Alia appears briefly as an infant in one of Paul's visions of the future in the 2021 film Dune, which covers the first part of the book. The casting of Anya Taylor-Joy in Dune: Part Two as an adult Alia in a cameo appearance was kept secret until the February 2024 film premiere in London.

Laura Fries of Variety wrote in 2003, regarding the miniseries adaption of Alia, "Amavia and [[Julie Cox|[Julie] Cox]] as the tortured Alia and the put-upon Irulan offer layered performances". Emmet Asher-Perrin of Tor.com called Amavia's portrayal of Alia a "highlight" of the miniseries, and praised the attention paid to Alia's character development. Asher-Perrin praised the miniseries' departure from the novel in regard to Alia's fate:

And rather than have Alia throw herself out a window to end her possession once and for all, the miniseries does something devastating—Alia stabs herself, and as she lies on the floor dying, Jessica takes her into her arms. In a moment of exact parallel between her child self in the Dune miniseries, Alia reaches up to touch her mother's tears, tastes them, then whispers, "I want my brother," before joining him in death. It is one of those rare moments that makes the book seem clumsy and frail by comparison.

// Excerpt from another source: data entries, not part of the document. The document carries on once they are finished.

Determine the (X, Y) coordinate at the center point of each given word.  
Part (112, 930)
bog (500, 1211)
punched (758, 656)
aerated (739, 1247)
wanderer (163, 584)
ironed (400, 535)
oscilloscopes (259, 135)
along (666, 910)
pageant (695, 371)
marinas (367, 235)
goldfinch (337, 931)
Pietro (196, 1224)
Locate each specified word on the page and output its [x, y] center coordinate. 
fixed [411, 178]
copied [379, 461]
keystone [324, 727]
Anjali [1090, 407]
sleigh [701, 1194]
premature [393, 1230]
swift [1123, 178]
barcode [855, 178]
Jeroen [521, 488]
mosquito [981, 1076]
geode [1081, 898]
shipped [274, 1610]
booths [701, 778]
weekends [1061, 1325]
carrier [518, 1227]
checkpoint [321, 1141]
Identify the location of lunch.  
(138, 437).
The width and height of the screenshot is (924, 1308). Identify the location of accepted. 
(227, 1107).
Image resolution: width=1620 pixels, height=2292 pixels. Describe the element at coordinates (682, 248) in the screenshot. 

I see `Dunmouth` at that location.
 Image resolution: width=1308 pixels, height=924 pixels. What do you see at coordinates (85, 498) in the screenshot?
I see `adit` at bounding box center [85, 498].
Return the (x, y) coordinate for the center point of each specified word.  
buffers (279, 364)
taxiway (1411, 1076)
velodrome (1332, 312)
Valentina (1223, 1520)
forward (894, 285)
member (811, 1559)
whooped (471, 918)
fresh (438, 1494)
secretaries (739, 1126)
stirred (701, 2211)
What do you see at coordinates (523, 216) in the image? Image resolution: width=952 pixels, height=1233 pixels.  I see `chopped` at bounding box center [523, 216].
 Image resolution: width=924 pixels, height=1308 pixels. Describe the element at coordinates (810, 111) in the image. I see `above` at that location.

In the scripting of 2024's Dune: Part Two, director Denis Villeneuve opted to compress the timeline of events in order to keep Jessica pregnant throughout the film, explaining that he considered it "really fresh and original to have a character who is pregnant and still a powerful woman, a central figure of the story." As a result of the change, the adaptation assigns aspects of Alia's role in the book's climax to Paul. Instead, Jessica communicates with the sentient fetus throughout the film, while an adult Alia (played by Taylor-Joy) appears in one of Paul's visions of the future. Villeneuve acknowledged "it's a strong curve that we took, but I felt that it was very close to the spirit of the book."